Objective: Dyslipidemia correlating to insulin resistance is one of the key features in type 2 diabetes (T2D). Recent studies have demonstrated that apolipoprotein M (apoM) is important for the formation of prebeta-high-density lipoprotein (HDL) and cholesterol (CHO) efflux in macrophages to HDL. In the present study, we investigated the potential association of apoM genetic variation with the development of T2D.

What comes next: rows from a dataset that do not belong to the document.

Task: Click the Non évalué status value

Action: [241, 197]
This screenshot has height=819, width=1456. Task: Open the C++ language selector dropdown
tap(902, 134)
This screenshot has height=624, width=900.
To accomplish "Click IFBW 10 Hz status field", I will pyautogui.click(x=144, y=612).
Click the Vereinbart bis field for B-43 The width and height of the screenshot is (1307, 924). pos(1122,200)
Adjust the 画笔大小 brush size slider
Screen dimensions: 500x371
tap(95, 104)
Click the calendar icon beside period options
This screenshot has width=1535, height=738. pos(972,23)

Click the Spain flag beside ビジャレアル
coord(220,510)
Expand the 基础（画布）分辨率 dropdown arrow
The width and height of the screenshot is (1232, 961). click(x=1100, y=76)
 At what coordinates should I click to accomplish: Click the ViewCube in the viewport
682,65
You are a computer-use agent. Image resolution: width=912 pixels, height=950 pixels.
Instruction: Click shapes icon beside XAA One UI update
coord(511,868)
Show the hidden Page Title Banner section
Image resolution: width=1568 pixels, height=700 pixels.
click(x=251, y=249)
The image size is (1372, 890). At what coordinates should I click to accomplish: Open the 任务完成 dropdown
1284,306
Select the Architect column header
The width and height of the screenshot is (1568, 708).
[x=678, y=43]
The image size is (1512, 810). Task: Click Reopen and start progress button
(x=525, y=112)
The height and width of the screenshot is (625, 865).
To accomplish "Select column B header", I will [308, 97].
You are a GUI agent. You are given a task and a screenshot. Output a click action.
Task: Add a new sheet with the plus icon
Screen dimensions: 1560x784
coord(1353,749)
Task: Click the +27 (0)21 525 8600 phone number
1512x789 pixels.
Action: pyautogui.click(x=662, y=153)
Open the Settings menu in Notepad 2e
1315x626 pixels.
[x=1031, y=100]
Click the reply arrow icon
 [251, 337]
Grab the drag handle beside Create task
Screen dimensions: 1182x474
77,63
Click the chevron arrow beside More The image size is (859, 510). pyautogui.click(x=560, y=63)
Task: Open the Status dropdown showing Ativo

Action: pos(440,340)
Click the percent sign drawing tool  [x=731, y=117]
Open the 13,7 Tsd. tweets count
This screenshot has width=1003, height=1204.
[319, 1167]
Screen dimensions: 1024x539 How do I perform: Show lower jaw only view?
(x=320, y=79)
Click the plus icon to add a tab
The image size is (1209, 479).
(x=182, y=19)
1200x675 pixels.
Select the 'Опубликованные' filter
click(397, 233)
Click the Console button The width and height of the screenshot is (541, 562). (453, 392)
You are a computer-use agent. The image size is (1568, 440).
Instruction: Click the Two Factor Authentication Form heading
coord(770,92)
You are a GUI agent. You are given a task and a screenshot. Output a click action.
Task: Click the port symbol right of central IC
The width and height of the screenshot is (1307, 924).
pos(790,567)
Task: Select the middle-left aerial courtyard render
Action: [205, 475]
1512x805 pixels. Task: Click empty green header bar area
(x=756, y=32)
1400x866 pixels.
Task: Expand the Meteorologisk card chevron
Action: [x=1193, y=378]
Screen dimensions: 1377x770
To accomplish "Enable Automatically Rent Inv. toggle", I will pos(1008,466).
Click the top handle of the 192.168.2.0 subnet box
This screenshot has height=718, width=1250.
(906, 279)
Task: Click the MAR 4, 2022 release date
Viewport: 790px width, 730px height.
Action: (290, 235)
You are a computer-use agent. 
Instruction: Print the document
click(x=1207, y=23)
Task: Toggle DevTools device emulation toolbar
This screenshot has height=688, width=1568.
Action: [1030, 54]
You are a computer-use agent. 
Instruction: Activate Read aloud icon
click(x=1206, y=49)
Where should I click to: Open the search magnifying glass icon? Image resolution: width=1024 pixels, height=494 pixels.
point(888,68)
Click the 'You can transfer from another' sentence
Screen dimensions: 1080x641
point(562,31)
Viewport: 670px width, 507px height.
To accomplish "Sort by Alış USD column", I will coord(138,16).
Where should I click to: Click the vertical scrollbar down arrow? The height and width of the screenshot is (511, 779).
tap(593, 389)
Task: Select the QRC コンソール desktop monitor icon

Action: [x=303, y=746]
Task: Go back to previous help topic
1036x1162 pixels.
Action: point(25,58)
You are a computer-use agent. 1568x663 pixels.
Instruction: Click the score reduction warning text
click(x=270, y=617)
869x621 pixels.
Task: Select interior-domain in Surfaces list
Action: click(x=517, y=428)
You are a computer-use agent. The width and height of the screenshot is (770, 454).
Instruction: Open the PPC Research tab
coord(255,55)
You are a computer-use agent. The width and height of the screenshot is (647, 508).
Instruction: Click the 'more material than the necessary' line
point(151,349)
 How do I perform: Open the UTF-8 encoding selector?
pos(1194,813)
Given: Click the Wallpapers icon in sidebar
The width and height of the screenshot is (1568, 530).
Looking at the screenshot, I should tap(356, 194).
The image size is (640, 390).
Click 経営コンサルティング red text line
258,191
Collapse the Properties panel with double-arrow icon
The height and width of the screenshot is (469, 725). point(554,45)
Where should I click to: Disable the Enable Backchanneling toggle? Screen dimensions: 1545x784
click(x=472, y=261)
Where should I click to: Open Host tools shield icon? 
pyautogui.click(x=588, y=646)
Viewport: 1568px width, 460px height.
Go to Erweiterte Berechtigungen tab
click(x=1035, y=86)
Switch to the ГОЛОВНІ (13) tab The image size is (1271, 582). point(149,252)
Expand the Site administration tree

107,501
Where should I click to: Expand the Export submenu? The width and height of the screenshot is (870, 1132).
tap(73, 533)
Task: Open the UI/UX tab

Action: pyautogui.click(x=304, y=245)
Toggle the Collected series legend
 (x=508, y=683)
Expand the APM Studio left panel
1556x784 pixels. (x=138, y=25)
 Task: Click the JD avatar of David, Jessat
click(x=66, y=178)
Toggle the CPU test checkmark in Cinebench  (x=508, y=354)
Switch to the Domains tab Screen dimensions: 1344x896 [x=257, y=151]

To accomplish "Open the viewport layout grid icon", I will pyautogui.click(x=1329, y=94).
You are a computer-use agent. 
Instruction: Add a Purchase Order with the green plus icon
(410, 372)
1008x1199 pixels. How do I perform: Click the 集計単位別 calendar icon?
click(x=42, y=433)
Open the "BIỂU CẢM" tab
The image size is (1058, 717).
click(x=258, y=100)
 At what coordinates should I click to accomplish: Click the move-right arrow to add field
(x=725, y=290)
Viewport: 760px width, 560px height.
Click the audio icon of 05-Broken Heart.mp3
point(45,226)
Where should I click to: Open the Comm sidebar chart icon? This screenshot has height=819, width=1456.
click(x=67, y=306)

Methods: Single nucleotide polymorphisms (SNPs) C-1065A, T-855C and T-778C in the proximal promoter region of apoM gene were validated to represent in Han Chinese. Further genotyping experiments in 170 T2D patients and 156 non-diabetic control subjects were performed with polymerase chain reaction-restriction fragment length polymorphism (PCR-RFLP).
Results: Single marker analysis for SNP T-778C indicated that T2D patients had increased frequency of C allele in comparison with non-diabetic controls (10.6% versus 5.8%, P = 0.026, OR = 1.934). In non-diabetic controls, the carriers with CT and CC genotypes had higher plasma CHO (221.7 versus 204.2 mg/dL, P = 0.033) and fasting plasma glucose (FPG) (92.6 versus 89.7 mg/dL, P = 0.041) levels than the subjects with TT genotype. Further analysis with adjustment for age, BMI, SBP, DBP, CHO and TG demonstrated that this SNP was strongly associated with T2D (P = 0.013, OR = 2.287). Haplotype analysis for those three SNPs, however, indicated that the common haplotypes were less informative than studying the role of the T-778C variant independently of the haplotype context.
Conclusion: The present study provided the first evidence that SNP T-778C in the proximal promoter region of apoM gene was associated with the levels of plasma CHO and FPG and also conferred the risk in the development of T2D among Han Chinese.